For this item, repeat the material exactly while omitting its pictures.
______________________________
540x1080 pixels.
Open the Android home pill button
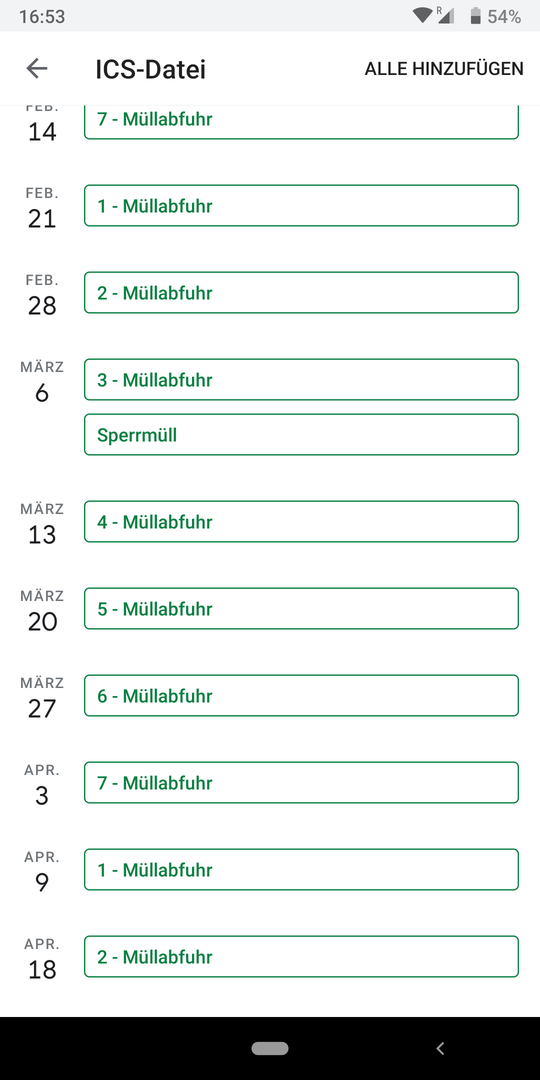click(x=270, y=1048)
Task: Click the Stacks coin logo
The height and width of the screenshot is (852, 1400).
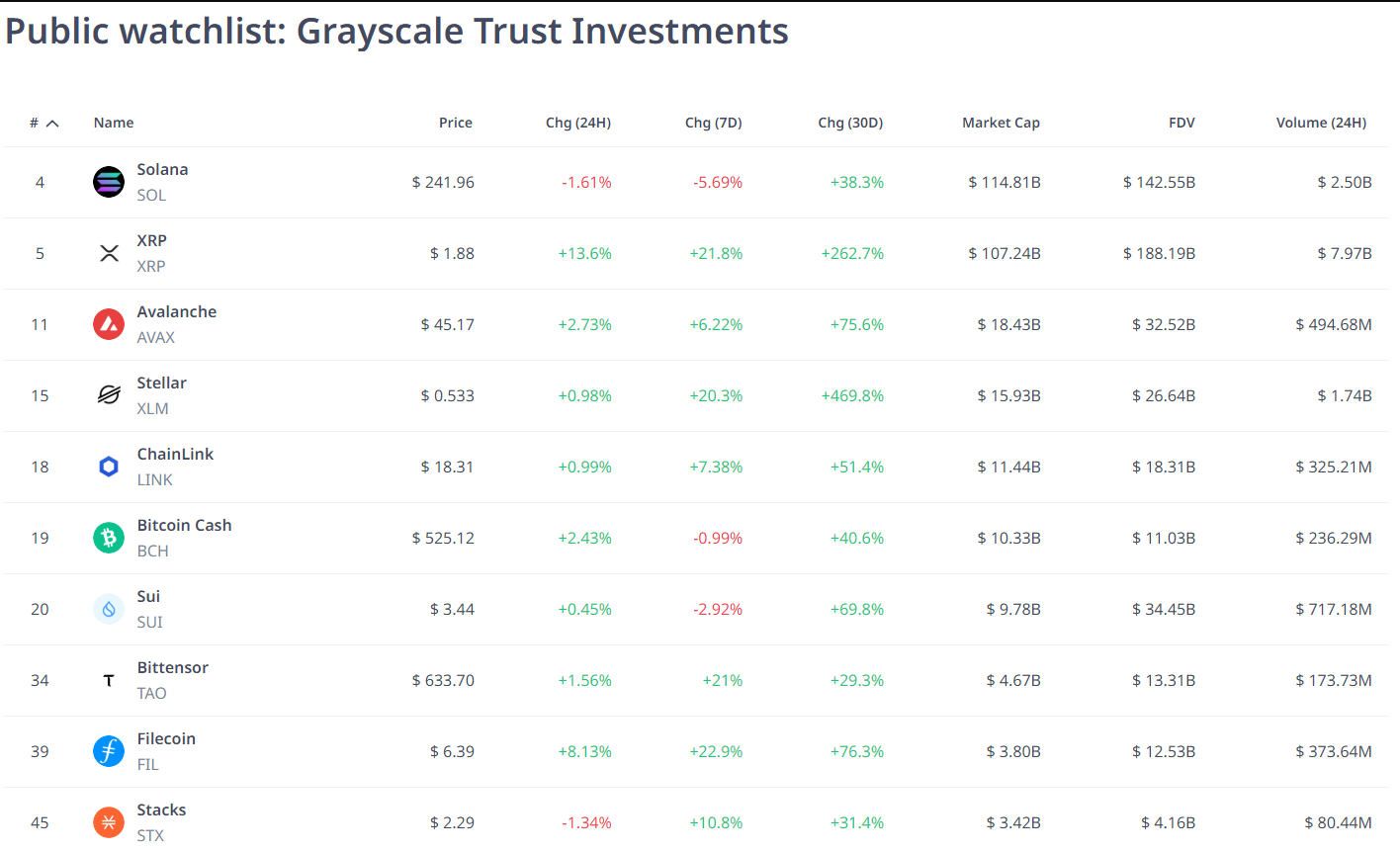Action: (108, 822)
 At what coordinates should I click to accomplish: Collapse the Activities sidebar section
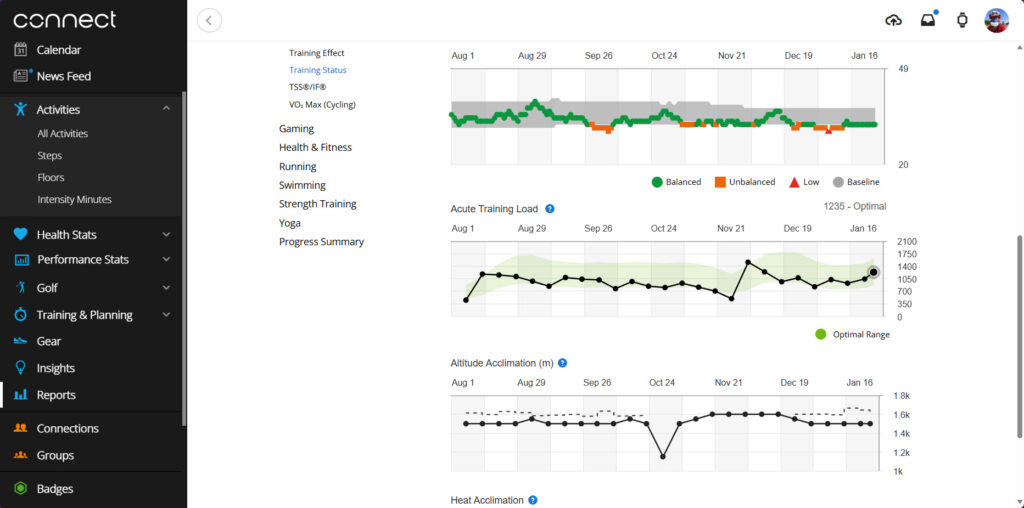166,110
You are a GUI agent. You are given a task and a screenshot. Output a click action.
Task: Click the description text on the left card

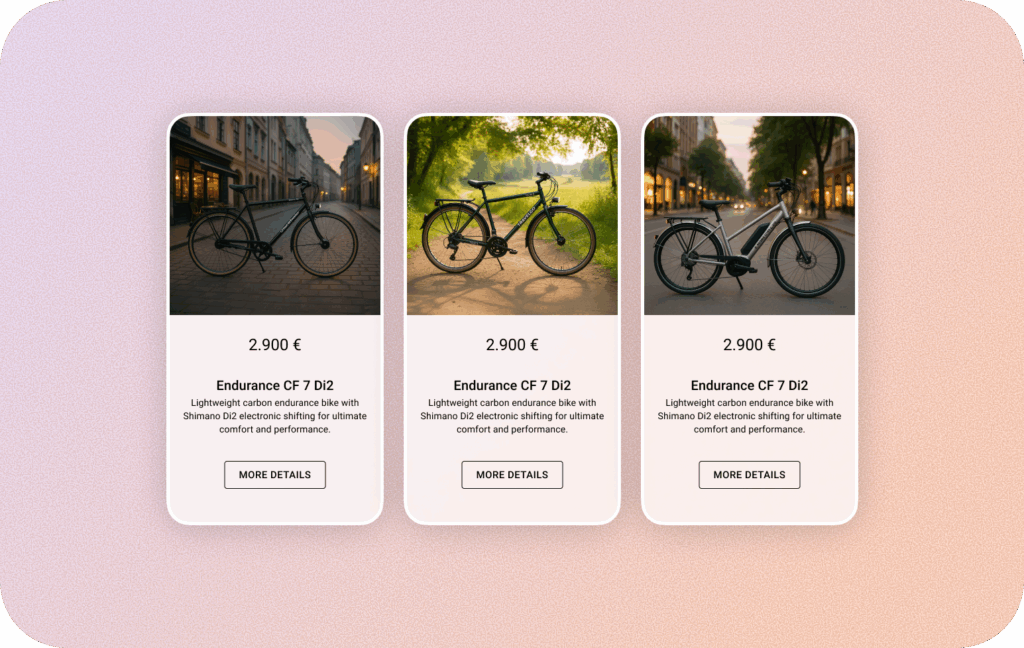275,416
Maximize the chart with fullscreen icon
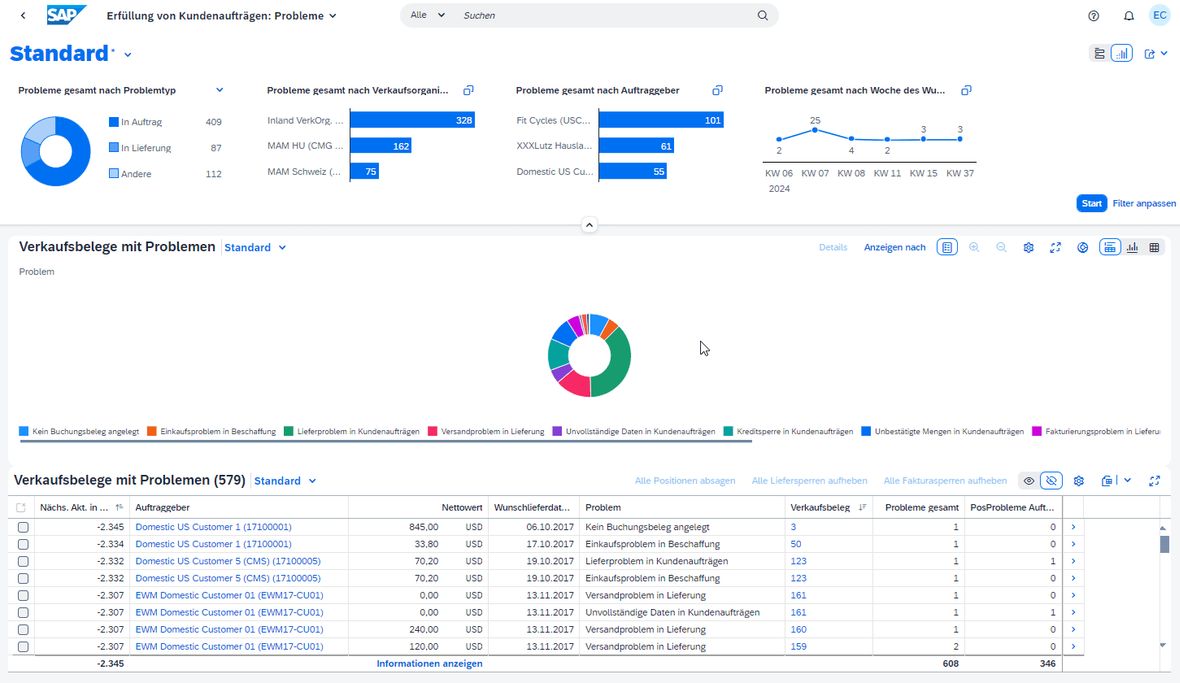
______________________________
[EXERCISE RESULT]:
540x1080 pixels.
Open the Android home pill button
click(x=270, y=1048)
Task: Click the Stacks coin logo
The height and width of the screenshot is (852, 1400).
Action: (108, 822)
 At what coordinates should I click to accomplish: Collapse the Activities sidebar section
166,110
You are a GUI agent. You are given a task and a screenshot. Output a click action.
Task: Click the description text on the left card

275,416
Maximize the chart with fullscreen icon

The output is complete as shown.